Horizontal lines mark the decades. Each plant ecologist's name appears in the decade when he received his Ph.D., but within decades some license has been taken in preparing the chart to fit things together conveniently. Names of non-plant-ecologist advisers were inserted wherever they would fit.
A set of microbiographies of the plant ecologists in the chart, including thesis title, date, and teaching history, is available from the author on request. Please enclose $1.00 to cover the cost of copying and mailing.
Two final points need to be made. First, pedagogy is obviously only one of the ways in which a scientist influences others in his field; quite clearly, the impact on plant ecology of such seminal figures as S.A. Forbes, C.C. Adams, F.E. Clements, and G.E. Hutchinson is not adequately reflected in a genealogical chart of this type. Second, although it is clear that nearly every student is affected in many ways by the individual who supervises his or her graduate education and dissertation research, it has become clear to the author that the people who make truly major contributions in this or any other field do so largely because of their own unique abilities and not primarily because of what they learned in school. While they may be informed and strongly influenced by a powerful teacher, the future outstanding scientists are usually not molded into his pattern as much as some others, who may be identifiable as "students of the master" throughout their careers. Thus, it is not surprising that a teacher's best students are often those who least resemble him.
Douglas E. Sprugel
Dozens of people have been involved in the collection of the material on which this genealogy is based and the help of all is appreciated. Murray Buell first stimulated my interest in the history of plant ecologists, and Robert Muller was closely involved in the planning and early data collection stages. Don Lawrence and Ronald Stuckey provided important information about the Minnesota (Cooper) and Ohio State (Transeau) schools, respectively. W.D. Billings, Helen Buell, Frank Egler, Robert McIntosh, Peter Markes, C.H. Muller, R. Muller, and Paul Sears all read an earlier draft and provided useful comments. Finally, I would like to thank all of the distinguished ecologists, many of whom are listed in the chart, who took the time to answer questions about their own educational background and that of their colleagues. Without the help of all these individuals the project could never have been completed.

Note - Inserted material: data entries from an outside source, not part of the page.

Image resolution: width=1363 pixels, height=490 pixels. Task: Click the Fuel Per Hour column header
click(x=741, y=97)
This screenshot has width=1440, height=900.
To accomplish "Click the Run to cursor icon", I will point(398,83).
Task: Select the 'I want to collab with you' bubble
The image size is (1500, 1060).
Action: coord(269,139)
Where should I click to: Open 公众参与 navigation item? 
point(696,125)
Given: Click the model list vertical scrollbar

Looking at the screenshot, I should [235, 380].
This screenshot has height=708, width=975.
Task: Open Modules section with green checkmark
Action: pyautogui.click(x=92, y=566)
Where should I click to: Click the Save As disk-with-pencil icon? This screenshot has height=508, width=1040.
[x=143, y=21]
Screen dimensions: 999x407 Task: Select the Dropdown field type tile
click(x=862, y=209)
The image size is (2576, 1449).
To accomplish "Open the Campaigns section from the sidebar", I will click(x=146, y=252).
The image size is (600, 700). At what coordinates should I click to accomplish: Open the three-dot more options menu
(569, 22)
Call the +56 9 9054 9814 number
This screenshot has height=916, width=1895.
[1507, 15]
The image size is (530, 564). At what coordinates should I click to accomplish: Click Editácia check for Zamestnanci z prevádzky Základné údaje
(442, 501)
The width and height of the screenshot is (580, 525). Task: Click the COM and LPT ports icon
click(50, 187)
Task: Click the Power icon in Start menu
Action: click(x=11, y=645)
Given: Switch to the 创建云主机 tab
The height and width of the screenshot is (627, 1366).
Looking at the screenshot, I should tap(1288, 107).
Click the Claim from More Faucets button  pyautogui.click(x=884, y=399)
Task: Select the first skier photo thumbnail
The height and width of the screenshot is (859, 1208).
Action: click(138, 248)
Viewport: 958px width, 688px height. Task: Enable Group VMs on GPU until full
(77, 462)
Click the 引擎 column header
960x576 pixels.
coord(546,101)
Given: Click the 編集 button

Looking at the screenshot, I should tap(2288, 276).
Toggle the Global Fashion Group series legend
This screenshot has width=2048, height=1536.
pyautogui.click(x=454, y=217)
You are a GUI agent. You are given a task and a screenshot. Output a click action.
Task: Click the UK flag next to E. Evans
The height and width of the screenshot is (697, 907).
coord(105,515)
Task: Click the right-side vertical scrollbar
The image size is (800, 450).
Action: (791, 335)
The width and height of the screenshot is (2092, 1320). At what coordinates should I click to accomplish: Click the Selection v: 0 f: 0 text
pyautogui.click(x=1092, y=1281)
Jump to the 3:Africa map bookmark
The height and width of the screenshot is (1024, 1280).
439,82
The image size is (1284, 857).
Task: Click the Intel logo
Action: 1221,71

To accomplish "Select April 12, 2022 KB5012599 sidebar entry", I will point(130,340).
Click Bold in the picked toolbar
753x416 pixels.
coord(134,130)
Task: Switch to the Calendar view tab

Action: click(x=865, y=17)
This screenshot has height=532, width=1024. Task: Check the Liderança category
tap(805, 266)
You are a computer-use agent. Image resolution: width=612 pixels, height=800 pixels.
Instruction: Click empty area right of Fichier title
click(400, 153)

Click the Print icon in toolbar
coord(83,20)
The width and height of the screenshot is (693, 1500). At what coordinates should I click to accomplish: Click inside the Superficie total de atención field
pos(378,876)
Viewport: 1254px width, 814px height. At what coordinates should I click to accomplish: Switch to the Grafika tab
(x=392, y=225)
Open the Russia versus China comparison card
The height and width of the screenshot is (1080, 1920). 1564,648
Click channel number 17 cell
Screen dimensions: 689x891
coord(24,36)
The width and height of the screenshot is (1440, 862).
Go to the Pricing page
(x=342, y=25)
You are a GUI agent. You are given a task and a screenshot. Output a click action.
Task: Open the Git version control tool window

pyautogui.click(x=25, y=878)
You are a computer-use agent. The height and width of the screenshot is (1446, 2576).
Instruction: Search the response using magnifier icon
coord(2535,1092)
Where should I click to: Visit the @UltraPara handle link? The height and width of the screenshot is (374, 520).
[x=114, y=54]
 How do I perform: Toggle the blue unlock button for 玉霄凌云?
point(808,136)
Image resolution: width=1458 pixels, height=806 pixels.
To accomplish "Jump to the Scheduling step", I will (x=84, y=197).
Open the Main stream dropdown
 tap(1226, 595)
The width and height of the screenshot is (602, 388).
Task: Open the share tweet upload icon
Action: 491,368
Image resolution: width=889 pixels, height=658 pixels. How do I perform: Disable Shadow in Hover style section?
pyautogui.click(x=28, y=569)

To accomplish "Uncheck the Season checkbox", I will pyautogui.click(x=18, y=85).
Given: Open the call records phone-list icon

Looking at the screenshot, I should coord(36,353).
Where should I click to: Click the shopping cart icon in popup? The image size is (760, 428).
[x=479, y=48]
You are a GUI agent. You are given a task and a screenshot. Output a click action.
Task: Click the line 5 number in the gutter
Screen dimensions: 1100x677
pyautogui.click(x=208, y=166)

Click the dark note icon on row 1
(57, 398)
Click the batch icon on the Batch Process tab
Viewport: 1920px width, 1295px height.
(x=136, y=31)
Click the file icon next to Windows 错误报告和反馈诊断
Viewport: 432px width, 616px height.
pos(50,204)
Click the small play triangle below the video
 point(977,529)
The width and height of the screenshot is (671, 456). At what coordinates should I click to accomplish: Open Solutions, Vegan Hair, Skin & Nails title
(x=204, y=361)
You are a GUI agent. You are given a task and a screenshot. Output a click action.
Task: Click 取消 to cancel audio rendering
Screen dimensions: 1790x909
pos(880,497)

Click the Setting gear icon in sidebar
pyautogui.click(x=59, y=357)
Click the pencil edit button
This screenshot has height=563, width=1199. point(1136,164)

Table 1: Full names and primary academic and/or research institutions of plant ecologists shown in genealogical table.
Chart of American plant ecologists
John M. Aikman (Iowa State)
Others in chart, with primary fields (see chart above)
C. R. Barnes (plant physiology)
B) Herbert C. Hanson thanks both Weaver and R.J. Poole, a taxonomist, in the published version of his dissertation. Thus while it is obvious that Weaver was Hanson's ecological mentor, it is not clear who was his actual adviser. Hanson may also have been influenced by F.E. Clements, who was teaching at Minnesota while Hanson was an undergraduate there.